Por: Por: Kyore Beun
Tras el masivo hackeo a Sony, la atención del mundo volvió a centrarse en el extravagante dictador Kim Jung-un, presunto responsable del ataque cibernético. Análisis de cómo los jóvenes locales lideran un cambio que amenaza al régimen
Más de 36.000 estatuas de Kim il Sung -una cada 700 habitantes- decoran el pálido paisaje de Corea del Norte. Tratan de retener la ilusoria omnipresencia del mandatario de facto que gobernó el país desde 1948 hasta su muerte en 1994.
En un pasado no tan remoto, era parte de la rígida rutina de cualquier norcoreano venerar diariamente alguna de las réplicas del líder. Sin embargo, hoy ese deber parece una obligación incómoda frente a la inercia del cambio generacional que puja fuerte y desacomoda al régimen de a poco.

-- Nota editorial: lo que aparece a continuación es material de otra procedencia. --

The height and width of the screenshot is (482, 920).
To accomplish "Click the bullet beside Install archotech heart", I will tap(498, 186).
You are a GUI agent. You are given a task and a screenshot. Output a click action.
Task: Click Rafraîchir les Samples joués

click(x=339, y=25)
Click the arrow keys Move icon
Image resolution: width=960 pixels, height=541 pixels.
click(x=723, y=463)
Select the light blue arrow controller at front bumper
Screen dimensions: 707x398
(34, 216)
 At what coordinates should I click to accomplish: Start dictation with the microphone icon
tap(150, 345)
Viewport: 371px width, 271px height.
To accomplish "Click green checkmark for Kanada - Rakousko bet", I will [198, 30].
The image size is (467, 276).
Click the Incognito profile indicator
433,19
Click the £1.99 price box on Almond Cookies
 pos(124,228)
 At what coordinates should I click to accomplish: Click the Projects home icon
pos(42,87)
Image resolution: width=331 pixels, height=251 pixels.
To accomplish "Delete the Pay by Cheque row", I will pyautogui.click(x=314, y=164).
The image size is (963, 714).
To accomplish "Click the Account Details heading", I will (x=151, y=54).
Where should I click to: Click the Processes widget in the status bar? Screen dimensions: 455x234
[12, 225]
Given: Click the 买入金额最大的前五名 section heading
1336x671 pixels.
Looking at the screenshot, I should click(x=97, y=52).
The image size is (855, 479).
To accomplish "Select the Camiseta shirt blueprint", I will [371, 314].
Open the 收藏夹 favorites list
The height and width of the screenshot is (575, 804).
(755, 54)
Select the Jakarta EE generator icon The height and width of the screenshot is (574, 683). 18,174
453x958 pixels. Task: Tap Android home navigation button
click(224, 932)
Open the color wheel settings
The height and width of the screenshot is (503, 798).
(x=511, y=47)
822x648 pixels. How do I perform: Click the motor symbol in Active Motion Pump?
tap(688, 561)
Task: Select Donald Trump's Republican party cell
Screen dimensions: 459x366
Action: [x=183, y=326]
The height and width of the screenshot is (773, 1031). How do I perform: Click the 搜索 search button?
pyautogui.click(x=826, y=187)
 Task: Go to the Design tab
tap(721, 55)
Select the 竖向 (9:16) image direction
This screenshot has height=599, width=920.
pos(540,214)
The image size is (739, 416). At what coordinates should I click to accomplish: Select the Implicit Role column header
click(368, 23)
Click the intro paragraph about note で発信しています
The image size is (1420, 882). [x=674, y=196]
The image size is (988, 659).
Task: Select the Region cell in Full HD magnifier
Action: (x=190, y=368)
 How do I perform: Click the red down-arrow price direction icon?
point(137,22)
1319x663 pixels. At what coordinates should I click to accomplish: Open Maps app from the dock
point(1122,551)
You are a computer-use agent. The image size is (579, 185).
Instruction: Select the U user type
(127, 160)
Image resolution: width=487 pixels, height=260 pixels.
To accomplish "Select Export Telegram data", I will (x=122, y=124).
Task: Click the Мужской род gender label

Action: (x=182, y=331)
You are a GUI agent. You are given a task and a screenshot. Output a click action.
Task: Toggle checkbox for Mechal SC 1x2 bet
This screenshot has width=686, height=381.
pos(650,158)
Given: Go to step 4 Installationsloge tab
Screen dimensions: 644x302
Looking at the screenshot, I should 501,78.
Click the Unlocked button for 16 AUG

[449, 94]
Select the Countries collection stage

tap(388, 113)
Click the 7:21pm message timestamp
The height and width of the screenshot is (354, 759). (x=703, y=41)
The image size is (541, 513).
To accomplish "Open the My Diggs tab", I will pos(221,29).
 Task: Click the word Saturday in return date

Durante sus casi cincuenta años en el poder, el dictador Kim creó un régimen de culto "orwelliano" en torno a su personalidad, mediante un escalofriante adoctrinamiento estatal que penetró en todos los aspectos de la vida pública y privada de los norcoreanos. Sus sucesores, Kim Jong il (hijo) y Kim Jong Un (nieto), mantuvieron la tiranía, encarcelando y fusilando a cualquier disidente del régimen.
Pero esta dictadura que parece hermética e infranqueable a las influencias exteriores está sufriendo sus mayores cambios, curiosamente, puertas adentro. Una nueva generación de jóvenes se está independizando de las directrices del régimen y está liderando un gran cambio: la "generación del mercado negro".
La primera característica de esta generación de jóvenes es que nació o se crió durante la década del '90 y, por lo tanto, nunca conoció a Kim il Sung o convivió su vida adulta con el dictador. Para estos jóvenes las historias, hazañas y fábulas que el régimen inculca sobre el "gran líder" caen en el olvido colectivo de una memoria opacada por épocas de mucho sufrimiento.
En otras palabras, no sienten que deban agradecer nada a un régimen que les dio muy poco.Por el contrario, les tocó vivir un contexto de crisis constantes con un estado que destinó más recursos a la construcción de armas nucleares que a la supervivencia de su población y que, en última instancia, mató de hambre a más de 3 millones de norcoreanos -16% de la población- a causa de su inoperancia.